Ook de pensioenopbouw bij verzekeraars gaat veranderen. Bij verzekeraars is de hoogte van de pensioenpremie afhankelijk van de leeftijd van de werknemer. Voor jonge werknemers betaalt een werkgever (veel) minder pensioenpremie dan voor oude(re) werknemers. Het is de bedoeling dat een werkgever straks voor elke werknemer evenveel premie betaalt. Het maakt dan niet uit hoe oud de werknemer is. Een belangrijke keuze hierbij is of er voor de bestaande deelnemers wel of niet gebruik zal worden gemaakt van het overgangsrecht. In dat geval kunnen de bestaande deelnemers blijven deelnemen in een beschikbare premieregeling met een stijgende premiestaffel. Zo heeft de werkgever voor deze groep in principe ook niets te maken met compensatie en instemming. Voor deelnemers die na 2026 in dienst komen staat deze mogelijkheid niet open en zal een eigen pensioenregeling ontworpen moeten worden waarbij het beschikbare premiepercentage voor alle leeftijdsgroepen gelijk moet zijn.
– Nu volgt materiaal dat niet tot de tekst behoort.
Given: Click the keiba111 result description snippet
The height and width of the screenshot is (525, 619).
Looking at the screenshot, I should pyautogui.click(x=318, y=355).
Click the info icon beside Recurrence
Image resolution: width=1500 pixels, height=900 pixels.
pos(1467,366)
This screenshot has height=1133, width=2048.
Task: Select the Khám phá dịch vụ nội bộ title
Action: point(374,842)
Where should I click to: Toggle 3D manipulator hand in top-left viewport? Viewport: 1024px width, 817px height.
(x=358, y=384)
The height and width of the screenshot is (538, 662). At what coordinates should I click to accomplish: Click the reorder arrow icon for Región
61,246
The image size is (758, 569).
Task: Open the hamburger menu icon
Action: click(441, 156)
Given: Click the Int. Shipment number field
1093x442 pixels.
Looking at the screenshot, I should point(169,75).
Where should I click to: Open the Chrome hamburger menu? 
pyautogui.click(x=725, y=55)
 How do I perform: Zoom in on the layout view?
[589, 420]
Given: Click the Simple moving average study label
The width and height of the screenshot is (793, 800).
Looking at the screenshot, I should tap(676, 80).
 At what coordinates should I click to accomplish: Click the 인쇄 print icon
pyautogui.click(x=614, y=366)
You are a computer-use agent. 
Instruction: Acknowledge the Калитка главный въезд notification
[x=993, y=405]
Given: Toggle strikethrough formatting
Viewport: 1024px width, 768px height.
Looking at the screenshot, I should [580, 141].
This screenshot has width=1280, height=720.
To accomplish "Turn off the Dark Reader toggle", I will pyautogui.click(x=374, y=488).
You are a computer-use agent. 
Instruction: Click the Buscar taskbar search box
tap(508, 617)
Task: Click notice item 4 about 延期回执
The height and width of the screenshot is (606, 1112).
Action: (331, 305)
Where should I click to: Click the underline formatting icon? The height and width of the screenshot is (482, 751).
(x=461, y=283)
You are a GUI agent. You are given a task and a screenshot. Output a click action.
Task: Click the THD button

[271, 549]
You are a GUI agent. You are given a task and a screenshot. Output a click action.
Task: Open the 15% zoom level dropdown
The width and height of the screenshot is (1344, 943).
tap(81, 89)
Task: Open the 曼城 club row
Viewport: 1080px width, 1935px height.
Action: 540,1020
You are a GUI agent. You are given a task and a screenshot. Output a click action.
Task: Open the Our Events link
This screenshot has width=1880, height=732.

Dit betekent ook dat er in dat geval twee pensioenregelingen gelden binnen één bedrijf.

Overgangsrecht

Na de inwerkingtreding van dit wetsvoorstel ontstaat een overgangsfase van vier jaar (2023 – 2027). Tijdens deze periode moeten werkgevers en werknemers een arbeidsvoorwaardelijke pensioenregeling overeenkomen die past binnen het nieuwe wettelijke kader. Daarin moeten pensioenuitvoerders vervolgens die nieuwe (of aangepaste) pensioenregelingen implementeren. Binnen deze overgangsfase kunnen de betrokken partijen zelf het moment kiezen vanaf welke datum de nieuwe pensioenregeling van kracht wordt. Gedurende de overgangsfase zijn het oude en het nieuwe wettelijk pensioenkader dus gelijktijdig van toepassing. Uiterlijk op 1 januari 2027 dient de pensioenregeling aangepast te zijn aan het nieuwe fiscale kader. In de periode tussen 1 juli 2023 en 1 januari 2027 geldt een overgangsperiode. In die periode is het nog mogelijk om pensioen op te bouwen binnen het huidige fiscale kader mits deze pensioenopbouw plaatsvindt in een op 31 december 2022 bestaande pensioenregeling.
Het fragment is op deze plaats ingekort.